Don’t have cardamom? No worries. You can sub in a wide range of spices, the point is that your rice should not be plain. Indian cuisine is a riot of flavor and scent, and there’s no reason your rice cannot be either! Other spices you can use in this are: cumin, coriander, curry leaf, mustard seed, and fenugreek. The idea is to play around and get to the spice mix you like the best!
2 cups basmati or jasmine rice
1 onion, diced
1 tbsp butter
4 cardamom pods
8 whole cloves
1 cinnamon stick
3 cups chicken stock, vegetable stock, or water
To make sure you get lovely fluffy rice, wash it in several changes of cold water, then leave to soak for about 30 minutes in fresh cold water. If you don't have time for this, place in a sieve and wash under the cold tap for a minute or so.

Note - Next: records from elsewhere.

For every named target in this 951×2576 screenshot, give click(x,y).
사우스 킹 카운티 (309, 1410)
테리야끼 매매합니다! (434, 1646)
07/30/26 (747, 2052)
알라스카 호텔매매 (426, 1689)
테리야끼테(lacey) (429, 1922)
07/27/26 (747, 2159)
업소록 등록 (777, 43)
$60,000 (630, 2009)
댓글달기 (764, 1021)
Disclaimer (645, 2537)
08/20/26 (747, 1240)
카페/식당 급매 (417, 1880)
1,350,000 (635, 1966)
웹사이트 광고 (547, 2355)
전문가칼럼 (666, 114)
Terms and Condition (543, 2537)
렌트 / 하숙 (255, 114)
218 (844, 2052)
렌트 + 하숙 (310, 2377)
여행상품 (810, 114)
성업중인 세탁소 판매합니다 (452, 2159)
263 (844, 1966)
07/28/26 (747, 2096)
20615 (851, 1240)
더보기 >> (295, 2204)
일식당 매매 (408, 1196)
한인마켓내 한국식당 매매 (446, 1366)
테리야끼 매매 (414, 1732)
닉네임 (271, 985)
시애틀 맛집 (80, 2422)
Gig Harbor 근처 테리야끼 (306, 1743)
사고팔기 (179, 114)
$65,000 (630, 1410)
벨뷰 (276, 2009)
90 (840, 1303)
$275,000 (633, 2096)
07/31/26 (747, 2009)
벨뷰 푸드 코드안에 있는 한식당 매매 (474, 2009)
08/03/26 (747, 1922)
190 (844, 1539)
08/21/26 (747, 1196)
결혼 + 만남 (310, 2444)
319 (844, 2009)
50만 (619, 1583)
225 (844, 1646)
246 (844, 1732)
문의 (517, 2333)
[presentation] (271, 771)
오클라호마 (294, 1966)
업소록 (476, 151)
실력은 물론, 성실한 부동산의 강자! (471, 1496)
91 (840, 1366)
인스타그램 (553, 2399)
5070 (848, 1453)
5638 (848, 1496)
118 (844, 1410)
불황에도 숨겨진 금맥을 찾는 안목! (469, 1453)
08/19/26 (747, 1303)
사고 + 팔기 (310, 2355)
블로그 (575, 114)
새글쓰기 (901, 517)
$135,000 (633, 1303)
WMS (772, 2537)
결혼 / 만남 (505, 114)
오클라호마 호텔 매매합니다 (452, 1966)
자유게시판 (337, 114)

Cook the onion in the butter for around 5 minutes until softened. Add the spices, saffron and bay leaves and cook for a couple more minutes. The spices will give a wonderful fragrant flavor to the rice. Add the rice and stir until the grains are coated in the butter before stirring in the stock or water and salt.
Bring to a simmer and then cover with lid. Cook for 10 minutes before turning off the heat. Don't remove the lid; just leave the rice to continue cooking in the pan for about 5 minutes until you're ready to serve.
The rice should have absorbed all the water and will just need fluffing up with a fork.
Serve alongside your curry, poriyal, and don’t forget the chutney! And while it’s traditionally naan/roti OR rice, I’m not looking and neither is anyone else so do what pleases YOU.